まずは適格請求書発行事業者の登録申請書を提出して登録します。登録しなければインボイスを発行することはできません。売上げと仕入れは表裏一体の関係にありますから、自分の売上げは相手側の仕入れです。インボイスの導入によってどのように変わってくるかというと、売り手のほうは登録してインボイスを発行する。買い手のほうはインボイスがないと原則として仕入税額控除はできないということになります。

ただし、簡易課税制度の適用を受けるときは関係ありません。簡易課税制度の適用を受けるときには法定書類の保存は要件とされていませんので、インボイスの時代になってもこれは変わりません。本則課税というちょっと面倒な計算になり、ここでインボイスの保存が仕入税額控除の要件となってきます。年間5,000万円を超える規模の事業者は簡易課税という簡便計算が使えませんので、仕入控除税額の計算が面倒になります。

元請けの立場で考えますと。免税事業者に払った外注費は相手がインボイスの発行ができないので、仕入税額控除ができなくなります。仕入税額控除ができないということは、その分だけ払う税金が増えます。そこで、一部の建築業界では、免税の下請けに対して「登録してください」という要請を始めているようです。登録してもらわないと元請け側で仕入税額控除ができないから登録してくださいとお願いをしているのです。下請け業者は登録すると納税がセットで付いてくる。登録しないと取引を切られちゃうかもしれないので、背に腹は代えられないということで免税事業者が登録することになりそうです。そのときに気を付けてもらいたいのは、免税事業者は登録申請ができないということです。免税事業者が登録申請をする場合には、原則として、「課税事業者選択届出書」を提出して課税事業者にならなければ登録申請ができません。だから、免税事業者は取引先から要請されてインボイスを発行したい。適格請求書発行事業者になりたいというときは、「課税事業者選択届出書」を提出した上で登録申請という二段構えの手続きが必要になるのです。ただし、令和5年10月1日から登録する免税事業者は「課税事業者選択届出書」を提出しなくてよいという経過措置があります。

税理士 熊王 征秀

課税事業者はどうなのかということですが、課税事業者の登録は任意です。しかし、建設業界は基本的に登録は必要でしょう。事業者間の取引になりますので、登録申請は必要だと思います。
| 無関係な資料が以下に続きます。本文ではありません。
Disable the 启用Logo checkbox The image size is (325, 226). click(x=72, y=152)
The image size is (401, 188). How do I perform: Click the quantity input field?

インボイスの登録申請をすると税務署で審査が行われます。課税事業者でも、登録しなければインボイスを発行することはできません。

私はインボイスの導入後は免税事業者が外税で消費税をもらうことはできないと考えています。元請けにしてみたら、下請けが登録してくれないと仕入税額控除ができません。仕入税額控除ができないなら外税で消費税を払う必要はありません。なお、免税事業者は登録するとセットで納税が必要になります。売上高が何百万しかなくても登録したら納税義務者になるのだということを覚悟してください。

ところで、売上規模が1,000万円以下の免税事業者が取引先から要請されてインボイスの登録申請をするとします。今まで一度も消費税の申告なんかやったことがない免税事業者が初めて消費税の申告をやるわけです。消費税の計算は本則課税と簡易課税と2種類ありますが、難易度からいったら本則課税のほうがはるかに難しいのです。だから大方の小規模事業者が簡易課税制度の適用を受けると思います。
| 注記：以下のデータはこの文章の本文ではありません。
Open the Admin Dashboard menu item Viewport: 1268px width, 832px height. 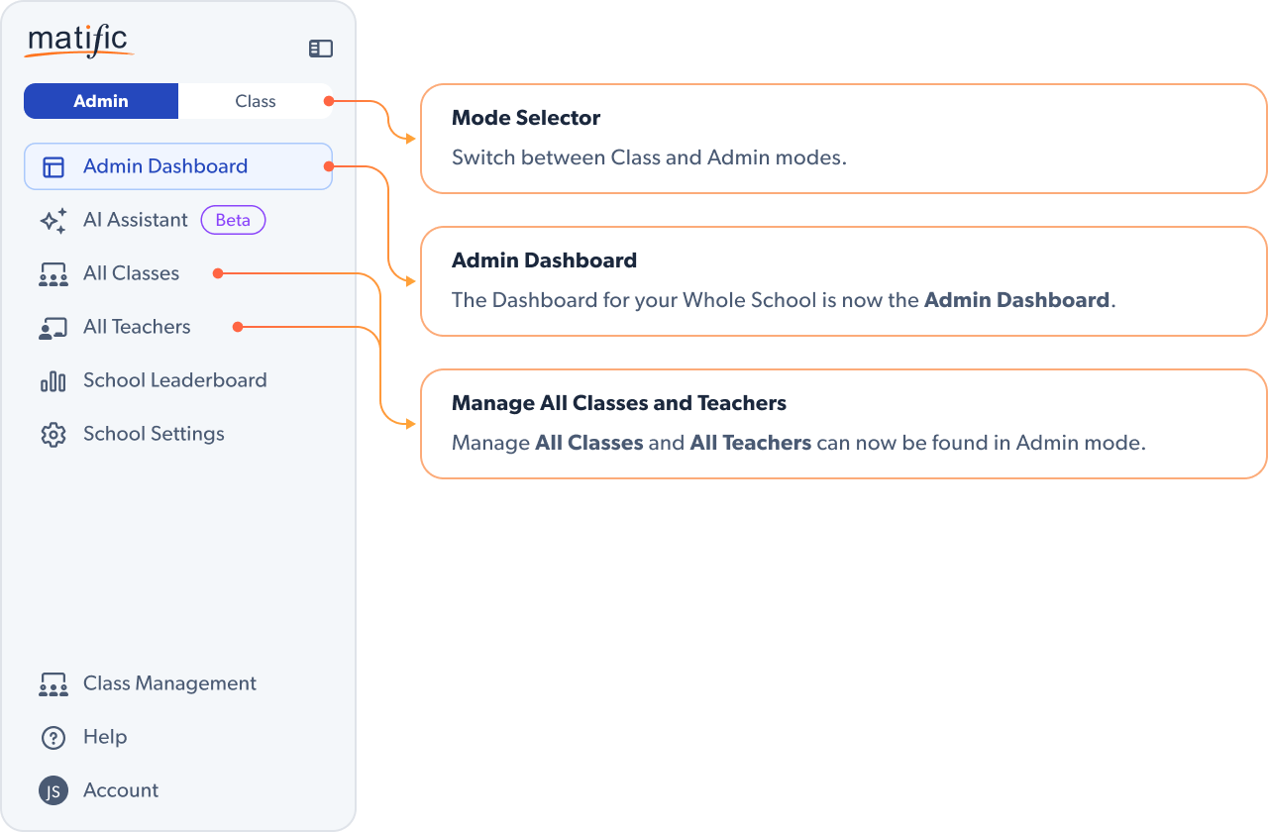click(165, 166)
簡易課税による仕入控除税額は、卸売業9割、小売業8割、製造・建設業は7割、ただし材料の支給を受けたら6割といったように、全部で6種類の仕入率が決まっています。これを売上税額に乗じていきます、売上高さえ掴んでいれば自動的に仕入税額の計算ができるという簡便計算です。恐らくは、9割以上の小規模事業者が簡易課税の適用を受けると思います。簡易課税の適用を受けるためには「簡易課税制度選択届出書」という書類を提出する必要があることに注意してください。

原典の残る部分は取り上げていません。